Dopo gli accordi di Maastricht e l’arrivo dell’euro (che ha ridotto i tassi sui titoli di Stato), c’è stato un calo. Il debito però, sia per una contrazione del Pil sia per l’esigenza di maggiore spesa pubblica, tende ad aumentare in fasi di stagnazione o recessione. Ecco perché ha avuto un nuovo sussulto dopo la crisi finanziaria del 2008, per poi appiattirsi negli ultimi anni. Ma oggi…?

Il problema del debito pubblico non è il suo rimborso, ma dei costi necessari per rinnovarlo e delle conseguenze possibili, che dipendono dallo stato della fiducia.

La gran parte degli economisti italiani, dopo aver assecondato la crescita del debito pubblico italiano a cominciare dalla crisi petrolifera di inizio anni 1970, concordano nel dire che aumentare l’indebitamento in una situazione come quella che viviamo è pericoloso, ma anche necessario per evitare il peggio e non solo per il debito già in circolazione. Ciò che non convince di questa tardiva conversione è la motivazione: dicono infatti che il debito va rimborsato.

La storia economica insegna che questa preoccupazione non ha fondamento perché, come ci hanno insegnato illustri maestri, i debiti pubblici non vengono mai rimborsati, ma rinnovati sopportando gli oneri relativi.

Se fossero considerati eccessivi, si dovrebbe dichiarare il default, ossia di non volerlo rimborsare. Due altri modi per alleggerire il peso del debito è deprezzarlo con l’inflazione o rinegoziarlo con i creditori per concordare un importo inferiore.

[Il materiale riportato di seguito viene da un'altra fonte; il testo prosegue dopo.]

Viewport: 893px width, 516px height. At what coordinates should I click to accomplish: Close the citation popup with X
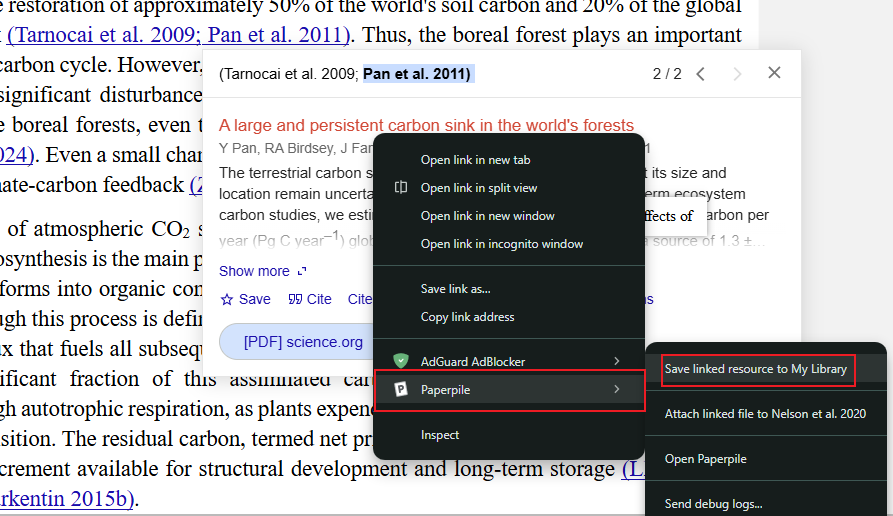tap(774, 73)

L’idea del rimborso tentò di affermarsi a Maastricht, ma Guido Carli, ben conscio degli effetti, se non proprio dell’impossibilità di farlo, concordò di fare convergere il debito pubblico verso il 60% del Pil; Carlo Azeglio Ciampi calendarizzò con uno specifico accordo i tempi della convergenza.

Anche questa riduzione relativa non si realizzò, nonostante alcuni piccoli progressi ottenuti prima della crisi del 2008, pagati con una perdita di efficacia della politica fiscale e una riduzione strutturale del nostro saggio di crescita reale.

Il problema del debito pubblico non è quindi quello del rimborso, ma dei costi necessari per rinnovarlo e delle conseguenze possibili, che dipendono dallo stato della fiducia che il Paese gode.

Nella disputa in corso sull’uso dell’indebitamento pubblico va tenuto presente che, se la sua destinazione sono gli investimenti, si aumenta il capitale che si lascia ai figli e ai nipoti, consegnando loro un bilancio dove attivo e passivo si equivalgono e, se la crescita reale aumenta, anche qualcosa in più.

Se, invece, è destinato all’assistenza, per giunta con un’insufficiente spinta alla crescita del Pil, come sembra stia accadendo, le spese devono essere finanziate con tasse, contributi europei a fondo perduto o emissione di titoli irredimibili.

Credo che se il dibattito politico non esamini in questo modo il quadro intricato da affrontare e continuerà a pendere da una parte o dall’altra, il Paese non potrà tornare (anche per questo motivo) sulla strada dello sviluppo.